● Work task
How many lines of the data contain "computer"? Reply with the number alone.

==== Supplied data ====

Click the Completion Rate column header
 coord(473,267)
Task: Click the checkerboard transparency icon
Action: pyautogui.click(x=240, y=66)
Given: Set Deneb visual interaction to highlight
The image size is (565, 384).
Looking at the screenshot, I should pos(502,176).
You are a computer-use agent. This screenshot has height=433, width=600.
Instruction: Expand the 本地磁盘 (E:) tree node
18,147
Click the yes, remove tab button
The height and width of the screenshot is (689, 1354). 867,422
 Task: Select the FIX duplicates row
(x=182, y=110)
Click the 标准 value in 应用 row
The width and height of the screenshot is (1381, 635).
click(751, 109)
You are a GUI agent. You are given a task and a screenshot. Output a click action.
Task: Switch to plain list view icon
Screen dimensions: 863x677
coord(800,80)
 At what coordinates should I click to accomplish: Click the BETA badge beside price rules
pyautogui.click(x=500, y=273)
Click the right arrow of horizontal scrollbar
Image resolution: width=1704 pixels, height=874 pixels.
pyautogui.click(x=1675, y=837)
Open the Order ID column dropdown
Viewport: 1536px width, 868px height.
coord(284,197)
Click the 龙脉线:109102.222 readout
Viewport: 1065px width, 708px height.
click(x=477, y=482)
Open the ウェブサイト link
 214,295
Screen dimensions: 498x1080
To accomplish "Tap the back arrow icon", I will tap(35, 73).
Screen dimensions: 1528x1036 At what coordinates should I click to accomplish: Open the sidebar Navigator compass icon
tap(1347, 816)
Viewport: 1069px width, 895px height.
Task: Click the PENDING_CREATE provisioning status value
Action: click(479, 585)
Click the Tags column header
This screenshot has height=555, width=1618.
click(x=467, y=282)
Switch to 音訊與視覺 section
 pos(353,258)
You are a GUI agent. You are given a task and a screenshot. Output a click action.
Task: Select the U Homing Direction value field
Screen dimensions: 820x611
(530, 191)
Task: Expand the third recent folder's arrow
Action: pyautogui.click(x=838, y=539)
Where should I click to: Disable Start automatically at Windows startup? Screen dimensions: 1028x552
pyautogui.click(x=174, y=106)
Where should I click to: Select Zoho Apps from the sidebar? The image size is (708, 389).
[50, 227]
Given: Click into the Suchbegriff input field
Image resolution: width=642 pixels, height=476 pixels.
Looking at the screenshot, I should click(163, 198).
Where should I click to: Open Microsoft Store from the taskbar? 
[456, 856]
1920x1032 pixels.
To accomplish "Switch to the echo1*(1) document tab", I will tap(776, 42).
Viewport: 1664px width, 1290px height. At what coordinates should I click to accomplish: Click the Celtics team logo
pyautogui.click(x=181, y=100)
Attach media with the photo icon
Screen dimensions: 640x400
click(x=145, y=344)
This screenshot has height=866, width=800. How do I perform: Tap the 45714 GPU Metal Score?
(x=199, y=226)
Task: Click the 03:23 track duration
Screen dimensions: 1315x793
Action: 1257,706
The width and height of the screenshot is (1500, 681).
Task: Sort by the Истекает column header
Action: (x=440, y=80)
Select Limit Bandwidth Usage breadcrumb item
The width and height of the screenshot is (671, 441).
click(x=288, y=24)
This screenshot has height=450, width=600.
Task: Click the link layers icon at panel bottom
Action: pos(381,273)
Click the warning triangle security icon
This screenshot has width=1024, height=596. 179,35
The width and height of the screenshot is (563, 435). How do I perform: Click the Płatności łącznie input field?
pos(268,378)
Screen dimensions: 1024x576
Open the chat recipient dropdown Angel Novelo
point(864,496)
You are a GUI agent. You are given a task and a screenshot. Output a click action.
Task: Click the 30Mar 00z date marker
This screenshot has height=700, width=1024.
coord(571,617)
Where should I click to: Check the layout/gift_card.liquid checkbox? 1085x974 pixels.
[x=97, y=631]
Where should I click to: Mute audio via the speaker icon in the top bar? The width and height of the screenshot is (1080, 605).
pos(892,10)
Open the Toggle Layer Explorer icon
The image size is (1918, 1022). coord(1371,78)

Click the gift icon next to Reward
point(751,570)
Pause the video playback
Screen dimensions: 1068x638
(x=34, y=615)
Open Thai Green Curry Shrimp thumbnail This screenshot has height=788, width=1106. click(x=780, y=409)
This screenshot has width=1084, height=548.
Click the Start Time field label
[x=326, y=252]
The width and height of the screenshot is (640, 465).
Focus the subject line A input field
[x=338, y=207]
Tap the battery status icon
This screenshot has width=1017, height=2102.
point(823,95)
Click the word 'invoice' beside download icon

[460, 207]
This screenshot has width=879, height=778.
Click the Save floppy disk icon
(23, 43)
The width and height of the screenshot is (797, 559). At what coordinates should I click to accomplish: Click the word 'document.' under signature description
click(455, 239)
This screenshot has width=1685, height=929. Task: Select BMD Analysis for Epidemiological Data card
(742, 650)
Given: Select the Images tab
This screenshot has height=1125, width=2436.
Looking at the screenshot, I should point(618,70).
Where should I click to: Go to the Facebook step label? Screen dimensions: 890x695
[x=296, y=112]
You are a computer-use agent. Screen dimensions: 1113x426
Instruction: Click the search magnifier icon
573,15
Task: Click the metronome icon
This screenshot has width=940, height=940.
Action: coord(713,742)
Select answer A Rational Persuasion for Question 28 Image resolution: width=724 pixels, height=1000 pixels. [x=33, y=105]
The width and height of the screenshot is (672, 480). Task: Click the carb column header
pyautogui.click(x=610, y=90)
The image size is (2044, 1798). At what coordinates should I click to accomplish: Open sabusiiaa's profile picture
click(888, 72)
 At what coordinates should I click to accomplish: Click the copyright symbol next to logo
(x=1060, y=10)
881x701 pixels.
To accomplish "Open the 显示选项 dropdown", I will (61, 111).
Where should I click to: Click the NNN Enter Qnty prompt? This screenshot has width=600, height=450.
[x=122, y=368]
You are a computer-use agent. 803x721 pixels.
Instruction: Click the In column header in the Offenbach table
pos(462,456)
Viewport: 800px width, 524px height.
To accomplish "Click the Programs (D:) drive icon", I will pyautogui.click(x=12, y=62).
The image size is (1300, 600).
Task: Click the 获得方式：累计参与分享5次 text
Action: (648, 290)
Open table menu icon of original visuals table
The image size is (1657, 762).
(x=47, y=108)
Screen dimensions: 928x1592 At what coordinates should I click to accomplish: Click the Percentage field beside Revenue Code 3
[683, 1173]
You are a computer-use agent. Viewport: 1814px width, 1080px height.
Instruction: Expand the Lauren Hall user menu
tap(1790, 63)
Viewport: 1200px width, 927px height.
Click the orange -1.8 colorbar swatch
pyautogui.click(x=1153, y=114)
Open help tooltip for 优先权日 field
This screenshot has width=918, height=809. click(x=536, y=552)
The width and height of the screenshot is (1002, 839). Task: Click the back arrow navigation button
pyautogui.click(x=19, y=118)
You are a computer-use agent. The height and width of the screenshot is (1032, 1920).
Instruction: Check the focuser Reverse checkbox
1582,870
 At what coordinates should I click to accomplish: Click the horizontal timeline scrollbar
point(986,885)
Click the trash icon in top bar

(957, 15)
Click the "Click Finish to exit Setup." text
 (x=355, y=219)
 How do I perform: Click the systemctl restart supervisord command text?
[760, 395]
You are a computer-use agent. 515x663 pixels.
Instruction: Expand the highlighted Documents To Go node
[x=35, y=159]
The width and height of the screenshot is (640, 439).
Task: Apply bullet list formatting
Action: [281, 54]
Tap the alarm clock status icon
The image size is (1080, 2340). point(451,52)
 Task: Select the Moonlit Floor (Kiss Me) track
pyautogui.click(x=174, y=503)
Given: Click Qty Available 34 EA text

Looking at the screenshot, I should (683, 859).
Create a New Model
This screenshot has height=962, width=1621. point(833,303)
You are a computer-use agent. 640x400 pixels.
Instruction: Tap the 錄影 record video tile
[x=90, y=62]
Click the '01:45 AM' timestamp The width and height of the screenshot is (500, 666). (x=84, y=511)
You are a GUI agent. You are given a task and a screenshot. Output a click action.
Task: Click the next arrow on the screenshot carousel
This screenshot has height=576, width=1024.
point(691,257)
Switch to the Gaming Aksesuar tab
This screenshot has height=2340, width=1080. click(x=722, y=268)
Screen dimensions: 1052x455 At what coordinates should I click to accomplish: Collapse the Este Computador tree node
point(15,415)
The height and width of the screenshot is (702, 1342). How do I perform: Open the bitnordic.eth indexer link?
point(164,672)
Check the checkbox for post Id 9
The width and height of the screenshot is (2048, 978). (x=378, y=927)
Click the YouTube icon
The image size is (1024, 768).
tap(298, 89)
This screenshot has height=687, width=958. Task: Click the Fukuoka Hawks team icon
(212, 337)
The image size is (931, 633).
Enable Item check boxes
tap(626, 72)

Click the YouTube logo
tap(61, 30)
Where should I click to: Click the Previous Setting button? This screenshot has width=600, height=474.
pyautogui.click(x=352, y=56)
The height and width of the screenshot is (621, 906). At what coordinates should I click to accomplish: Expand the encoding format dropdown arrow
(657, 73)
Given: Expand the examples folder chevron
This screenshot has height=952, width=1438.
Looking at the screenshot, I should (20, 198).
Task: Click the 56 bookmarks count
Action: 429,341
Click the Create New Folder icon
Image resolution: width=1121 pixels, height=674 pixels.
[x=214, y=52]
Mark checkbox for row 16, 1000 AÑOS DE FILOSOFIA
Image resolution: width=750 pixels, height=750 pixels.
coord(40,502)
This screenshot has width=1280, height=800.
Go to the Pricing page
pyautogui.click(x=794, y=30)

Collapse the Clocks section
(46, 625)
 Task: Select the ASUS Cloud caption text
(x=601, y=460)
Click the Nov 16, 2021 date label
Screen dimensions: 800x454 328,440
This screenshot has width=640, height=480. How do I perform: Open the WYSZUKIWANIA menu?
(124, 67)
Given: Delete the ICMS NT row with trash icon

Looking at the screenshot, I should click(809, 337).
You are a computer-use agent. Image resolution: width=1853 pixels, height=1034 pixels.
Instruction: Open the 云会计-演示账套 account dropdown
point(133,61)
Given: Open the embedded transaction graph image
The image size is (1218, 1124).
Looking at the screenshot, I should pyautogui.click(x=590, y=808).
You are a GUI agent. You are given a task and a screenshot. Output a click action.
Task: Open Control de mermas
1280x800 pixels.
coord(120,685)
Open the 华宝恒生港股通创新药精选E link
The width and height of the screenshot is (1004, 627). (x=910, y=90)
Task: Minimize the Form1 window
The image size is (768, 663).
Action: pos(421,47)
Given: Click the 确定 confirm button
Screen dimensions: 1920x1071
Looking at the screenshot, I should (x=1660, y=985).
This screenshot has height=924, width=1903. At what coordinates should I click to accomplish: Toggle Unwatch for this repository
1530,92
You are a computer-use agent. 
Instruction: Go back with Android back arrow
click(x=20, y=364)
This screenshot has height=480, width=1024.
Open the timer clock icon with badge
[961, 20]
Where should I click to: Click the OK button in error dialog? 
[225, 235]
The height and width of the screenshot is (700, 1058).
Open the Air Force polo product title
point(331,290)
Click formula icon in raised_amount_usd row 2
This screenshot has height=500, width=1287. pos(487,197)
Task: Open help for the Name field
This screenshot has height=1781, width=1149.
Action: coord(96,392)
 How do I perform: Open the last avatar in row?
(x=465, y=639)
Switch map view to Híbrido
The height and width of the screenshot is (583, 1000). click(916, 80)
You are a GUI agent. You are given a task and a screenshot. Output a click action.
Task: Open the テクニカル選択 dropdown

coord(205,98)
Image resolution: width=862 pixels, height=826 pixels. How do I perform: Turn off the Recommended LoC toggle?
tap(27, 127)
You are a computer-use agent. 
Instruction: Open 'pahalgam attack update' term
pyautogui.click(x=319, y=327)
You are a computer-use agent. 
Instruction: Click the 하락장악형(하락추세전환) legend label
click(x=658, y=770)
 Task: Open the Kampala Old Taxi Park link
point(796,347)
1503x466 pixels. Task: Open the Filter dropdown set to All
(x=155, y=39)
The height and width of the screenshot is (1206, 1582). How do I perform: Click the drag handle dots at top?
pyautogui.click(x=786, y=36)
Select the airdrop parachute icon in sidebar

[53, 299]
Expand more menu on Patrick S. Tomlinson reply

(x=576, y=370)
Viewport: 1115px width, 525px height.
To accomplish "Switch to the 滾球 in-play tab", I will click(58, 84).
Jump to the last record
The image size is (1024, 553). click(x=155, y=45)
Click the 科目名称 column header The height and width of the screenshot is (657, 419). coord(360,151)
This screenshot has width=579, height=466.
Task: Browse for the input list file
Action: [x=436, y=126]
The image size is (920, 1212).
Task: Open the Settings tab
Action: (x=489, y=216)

====

● Response
11